Well, I’d expect you to say that, being that you’re a loudmouth white-trash teabagging FAUX News-watching Republicunt Austrian School wingnut Koch-head conservatard. It’s all the right’s fault. The 2008 elections were a clear mandate. We’re in this financial mess because the top 2% don’t pay enough taxes. Your personal problem is that you can’t stand to see a black president.
Ahh, but your Alinskyite tactics won’t work on me, you screeching ghetto hoochie-mama socialist pond scum MSNBC-watching Dim-o-Crat Keynesian moonbat Soros-zombie libtard. It’s all the left’s fault. The 2010 elections were a clear mandate. We’re in this financial mess because the bottom half don’t pay any taxes at all. Your personal problem is that you’re too scared to admit a black president can fail.
SHUT the fuck up. ALL of you.
Never in world history have more retarded people called other people retarded in more retarded ways. Never have people called one another unintelligent while misspelling so many words: “Your not smart enough to notice their to stupid.” It’s Beavis on one side, Butt-head on the other. To observe this sort of discourse is to watch conjoined Mongolian idiots hocking loogies in one another’s face. We’ve reached rock-bottom on the dumbing-down.
But not everyone in America is stupid—not yet—and one wonders how otherwise seemingly intelligent people can buy into such gross political simplicities. In those cases, the reasons they’re acting stupid are more likely due to emotional unease rather than cognitive deficiencies.
Everyone with two neurons to rub together seems to know in their guts that this country is in an irreversible free-fall. Though few seem willing to admit it, most probably suspect that things will get much worse and that this debt-ceiling agreement will only be a Band-Aid on a severed limb. Even in good times, the small souls among us suffer a constant terror of not having all the answers. But just as there are no atheists in foxholes, there are very few political agnostics when times get tough. People believe whatever is most soothing to them, and so confirmation bias is bleeding all over the place at hemophiliac levels. It’s less retarded to admit you don’t know what’s going on than to pretend you do. But it’s also scarier. Therefore, most people opt for retarded.

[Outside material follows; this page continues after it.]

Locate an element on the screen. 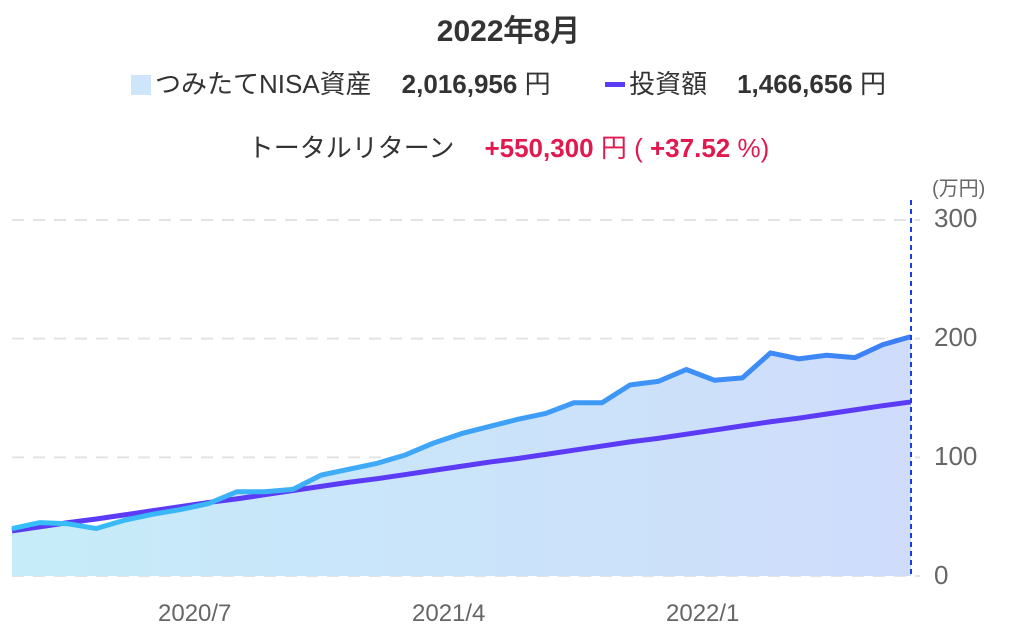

It soothes me to believe I’m intelligent enough to admit I can’t isolate blame for what has happened. I don’t claim to know whether our economy is failing due to human incompetence or whether it was deliberately engineered to collapse by the hyper-competent. Being fundamentally econotarded, I’m also probably the worst person in all 50 states to consult for solutions. But I’ll pretend you asked me, anyway: I’d abolish the Federal Reserve, end all foreign wars now, legalize drugs, tax all religious real estate, deport all illegal immigrants, toss out almost all government-related civil lawsuits involving intangibles such as discrimination and emotional distress, and give me back every cent I’ve paid into Social Security NOW.
But even if every one of my suggestions helped, I don’t think we can reverse our descent into the abyss. And I’d love nothing more than to be wrong about this. There’d be no joy in being correct about it, and not the least bit of satisfaction. So please, let me be paranoid rather than correct. If things ever get better, nothing would make me happier than for everyone to call me retarded.